AccueilLa UNELe Pouvoir Local dans la Constitution et les risques de dérapage

Le Pouvoir Local dans la Constitution et les risques de dérapage

Le chapitre 7 de la constitution qui a trait au Pouvoir Local, interpelle les observateurs à plus d’un titre .

Les articles qui s’y rapportent (de 128 à 139) reflètent le concept adopté par les députés de l’ANC de la déconcentration des Pouvoirs Publics et les mécanismes et moyens mis en œuvre pour garantir le bon fonctionnement des Collectivités Locales qui en sont issues et assurer leur développement en vue de réaliser la prospérité des régions.

L’idée qui se dégage des 12 articles mentionnés donnent, à ce stade, une vision schématique de ces structures, les lois qui doivent leur donner corps n’étant pas encore adoptées.

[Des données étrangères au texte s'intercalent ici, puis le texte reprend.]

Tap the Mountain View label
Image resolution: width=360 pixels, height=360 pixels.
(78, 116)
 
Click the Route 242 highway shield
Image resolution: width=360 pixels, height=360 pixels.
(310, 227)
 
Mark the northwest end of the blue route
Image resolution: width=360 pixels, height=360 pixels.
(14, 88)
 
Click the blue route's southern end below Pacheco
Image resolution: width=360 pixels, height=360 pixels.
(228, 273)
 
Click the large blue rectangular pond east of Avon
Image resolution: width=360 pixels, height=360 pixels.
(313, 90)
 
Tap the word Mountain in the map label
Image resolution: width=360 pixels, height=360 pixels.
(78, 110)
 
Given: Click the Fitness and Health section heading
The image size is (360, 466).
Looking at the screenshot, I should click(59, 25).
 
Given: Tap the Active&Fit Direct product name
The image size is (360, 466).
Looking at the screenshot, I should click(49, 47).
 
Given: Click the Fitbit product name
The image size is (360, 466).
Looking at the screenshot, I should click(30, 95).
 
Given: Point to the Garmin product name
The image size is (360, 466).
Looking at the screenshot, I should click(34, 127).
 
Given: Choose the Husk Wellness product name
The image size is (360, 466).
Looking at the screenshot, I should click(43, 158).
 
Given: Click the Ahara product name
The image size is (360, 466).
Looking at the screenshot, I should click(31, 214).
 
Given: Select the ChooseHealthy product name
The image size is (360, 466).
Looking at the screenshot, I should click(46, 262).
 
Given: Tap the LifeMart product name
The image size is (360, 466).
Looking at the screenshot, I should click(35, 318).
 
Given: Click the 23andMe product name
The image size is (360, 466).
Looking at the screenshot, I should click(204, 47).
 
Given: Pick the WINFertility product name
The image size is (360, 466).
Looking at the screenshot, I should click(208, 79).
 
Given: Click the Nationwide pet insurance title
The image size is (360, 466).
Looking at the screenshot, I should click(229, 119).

On peut, toutefois, formuler des remarques au sujet de la fonctionnalité du concept, de l’efficience des moyens déployés et de l’impact de ce nouveau choix sur les grands équilibres de l’Etat.

Les collectivités locales, qui sont formées des Conseils municipaux , régionaux et ceux des Provinces regroupant plusieurs régions , la Constitution leur accorde la personnalité civile et l’autonomie administrative et financière leur permettant d’administrer les services locaux selon le principe de la libre gestion et les règles de la bonne gouvernance, du fait qu’elles ne sont soumises qu’à un contrôle administratif a posteriori outre celui de la justice financière .

Elles sont gérées par des conseils élus au suffrage universel pour les Municipalités et les Régions ; et ces mêmes élus constituent l’électorat des représentants des Provinces.

Ces collectivités sont dotées d’une représentation au niveau national appelée Haut Conseil des Collectivités Locales, dont le siège est sis en dehors de la capitale, et la formulation de l’article 138 donne à penser qu’il a un pouvoir discrétionnaire sur l’examen des questions ayant trait au développement et à l’équilibre entre les régions , et émet son avis sur les projets de loi relatifs au Plan, au budget et à la finance locale .

Un journal officiel des collectivités locales doit voir le jour (article 131) où seront publiées les mesures d’exécution.

Cet édifice institutionnel répond, en théorie, au grand défi du développement régional et de l’équilibre entre les régions. Ces collectivités jouissent, en fait, de trois sortes de ressources : les leurs propres , celles allouées par l’Autorité Centrale et celles mobilisées dans le cadre de la solidarité nationale . A cela peuvent s’ajouter les moyens financiers découlant du transfert ou de la création de nouvelles attributions dans les régions concernées.

Mais, ce schéma qui est censé réduire un déséquilibre donne l’air d’en créer un autre. Ces projets de développement régional qui seront financés à un haut niveau par le biais des transferts des ressources de l’Autorité Centrale , sont conçus et mis en œuvre par les régions elles-mêmes , et l’Etat central , qui est le principal bailleur de fonds, n’y exerce aucun droit de regard . L’Etat donne les moyens aux régions, et ne joue même pas le rôle d’arbitre dans cette nouvelle équation. Les problèmes qui peuvent surgir dans ce cadre se déclinent dans la faisabilité des projets, leur impact réel et l’échéancier de leur mise en œuvre doivent être soumis à un arbitrage central , au moins dans une première phase .On sait , d’après la culture politique qui prévaut , que les besoins en services et en projets de développement présentés souvent par les citoyens des régions et en conséquence par leurs représentants, le sont dans le cadre d’une concurrence avec leurs partenaires de ces structures locales, ce qui peut influer sur la taille des projets proposés et la priorité qui s’y attache . Et aucune modalité d’arbitrage n’est prévue, hormis la formule assez vague du « mécanisme de l’ajustement et de la régulation  » , cité au titre des moyens alloués dans le cadre de la Solidarité Nationale (article 133)..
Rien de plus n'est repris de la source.